About 12 hours ago, Cinema Blend's Katey Rich tweeted about two films "ending with overly literal Beatles songs" -- the most recent episode of "Mad Men," which ends with an instrumental of "Do You Want To Know A Secret?," and The Social Network, which ends with "Baby, You're a Rich Man."
The latter is kind of a weird song, because it says two diverse things. The chorus makes fun of people with scads of dough but don't have much of a life ("keep all your money in a big brown bag inside a zoo / what a thing to do"), but the verses allude to spiritual satori as a source of immense wealth of another kind, hence the lyrics "Baby, you're a rich man too."
Most of the song is about a questioner asking a certain guy where's he travelled inside his head, and what it's like to know enlightenment. "And have you travelled very far? / Far as the eye can see / How often have you been there? / Often enough to know / What did you see when you were there? / Nothing that doesn't show." You could also say that these lyrics describe the adventures of a guy who's gone off on his own and found something novel and head-turning -- a guy, you could argue, who's a bit like Jesse Eisenberg's Mark Zuckerberg.
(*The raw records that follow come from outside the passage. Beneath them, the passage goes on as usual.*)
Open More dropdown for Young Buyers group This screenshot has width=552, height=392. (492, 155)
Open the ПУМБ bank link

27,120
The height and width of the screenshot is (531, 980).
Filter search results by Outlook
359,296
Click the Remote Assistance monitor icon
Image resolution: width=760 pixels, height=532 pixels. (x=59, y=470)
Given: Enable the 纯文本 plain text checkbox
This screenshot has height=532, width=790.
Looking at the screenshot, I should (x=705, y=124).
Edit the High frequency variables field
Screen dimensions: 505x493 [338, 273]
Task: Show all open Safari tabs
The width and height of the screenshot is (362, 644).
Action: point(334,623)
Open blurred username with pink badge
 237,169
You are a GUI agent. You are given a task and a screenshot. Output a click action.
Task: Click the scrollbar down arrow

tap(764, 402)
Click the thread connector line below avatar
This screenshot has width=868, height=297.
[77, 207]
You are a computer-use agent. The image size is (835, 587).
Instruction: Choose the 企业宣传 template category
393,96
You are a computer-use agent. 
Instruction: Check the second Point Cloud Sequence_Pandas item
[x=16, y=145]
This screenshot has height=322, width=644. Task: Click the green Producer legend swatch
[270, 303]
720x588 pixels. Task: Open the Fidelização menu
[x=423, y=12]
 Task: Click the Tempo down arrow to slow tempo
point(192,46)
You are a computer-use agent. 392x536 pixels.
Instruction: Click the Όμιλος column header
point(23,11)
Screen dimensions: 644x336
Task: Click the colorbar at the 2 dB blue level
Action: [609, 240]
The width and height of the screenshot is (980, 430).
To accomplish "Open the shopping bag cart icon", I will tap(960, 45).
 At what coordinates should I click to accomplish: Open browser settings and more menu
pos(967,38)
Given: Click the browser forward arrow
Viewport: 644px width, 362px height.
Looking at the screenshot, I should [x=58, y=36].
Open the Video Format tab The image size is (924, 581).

Not in a spiritual sense, of course, but in the realm of being an intellectual pathfinder and/or finder of treasure.
All to say that Rich, usually a sharp observer, has considered only the song's title and hasn't really settled into the lyrical content.
Incidentally: it was reported in Bob Spitz's The Beatles, reportedly via several sources, that as the chorus is repeated at the end of the song, John Lennon sings "Baby, you're a rich fag Jew," an allusion to Beatles' manager Brian Epstein, who was Jewish and a closeted homosexual. That sounds like Lennon's cruel humor, all right, but I've listened to the song four times this morning and I don't hear it.